Analysis and commentary on economic news, trends and issues, with an emphasis on Seattle and the Northwest.

Category: Bailout
October 16, 2012 at 10:45 AM

The corruption of the executive class

Vikram Pandit became chief executive of Citigroup in December 2007, after the giant bank bought his hedge fund, Old Lane LLC, for $165 million. He was hand-picked by interim Chairman Robert Rubin to replace the failed Charles “One Buck Chuck” Prince, nicknamed for the trajectory of the bank’s stock under his highly compensated tenure. If things are starting to sound familiar…

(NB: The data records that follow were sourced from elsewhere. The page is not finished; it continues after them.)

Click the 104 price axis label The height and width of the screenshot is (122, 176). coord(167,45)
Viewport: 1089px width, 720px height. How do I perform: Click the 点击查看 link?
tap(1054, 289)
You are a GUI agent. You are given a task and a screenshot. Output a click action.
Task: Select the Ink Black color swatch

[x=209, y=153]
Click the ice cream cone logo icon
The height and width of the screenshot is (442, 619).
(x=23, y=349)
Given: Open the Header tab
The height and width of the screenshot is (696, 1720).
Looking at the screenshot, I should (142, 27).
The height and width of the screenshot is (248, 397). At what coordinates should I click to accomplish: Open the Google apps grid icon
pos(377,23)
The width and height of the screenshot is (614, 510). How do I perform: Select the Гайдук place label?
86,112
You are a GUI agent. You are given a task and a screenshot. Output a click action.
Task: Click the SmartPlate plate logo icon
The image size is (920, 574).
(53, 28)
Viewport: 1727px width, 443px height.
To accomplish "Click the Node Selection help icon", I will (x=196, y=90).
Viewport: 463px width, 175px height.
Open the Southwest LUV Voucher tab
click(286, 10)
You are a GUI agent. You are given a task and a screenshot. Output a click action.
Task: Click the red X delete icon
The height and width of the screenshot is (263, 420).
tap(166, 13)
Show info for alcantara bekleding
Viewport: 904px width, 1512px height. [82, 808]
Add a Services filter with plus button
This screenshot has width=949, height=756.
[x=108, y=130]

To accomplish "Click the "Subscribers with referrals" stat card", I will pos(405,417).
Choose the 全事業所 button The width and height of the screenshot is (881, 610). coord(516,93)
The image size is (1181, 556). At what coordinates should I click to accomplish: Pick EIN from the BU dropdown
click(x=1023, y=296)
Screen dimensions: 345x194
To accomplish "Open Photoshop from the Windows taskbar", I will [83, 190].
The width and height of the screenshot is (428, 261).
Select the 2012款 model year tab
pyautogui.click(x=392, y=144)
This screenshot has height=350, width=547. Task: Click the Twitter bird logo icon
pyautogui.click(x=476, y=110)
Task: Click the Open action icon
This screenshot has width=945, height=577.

Rubin, of course, was Bill Clinton’s Treasury Secretary, who pushed hard for banking deregulation, including the 1999 repeal of Glass-Steagall. Rubin came out of Goldman Sachs (where he was a high-flier along with another guy at large, Jon Corzine of the failed MF Global). Rubin was very tight with Sandy Weill, who, along with Jamie Dimon, now in charge of JPMorgan Chase, built Citi into a giant “financial services” conglomerate, breaching the walls between commercial and investment banking even before full deregulation. You remember Sandy: The banker/stock hyper for Enron.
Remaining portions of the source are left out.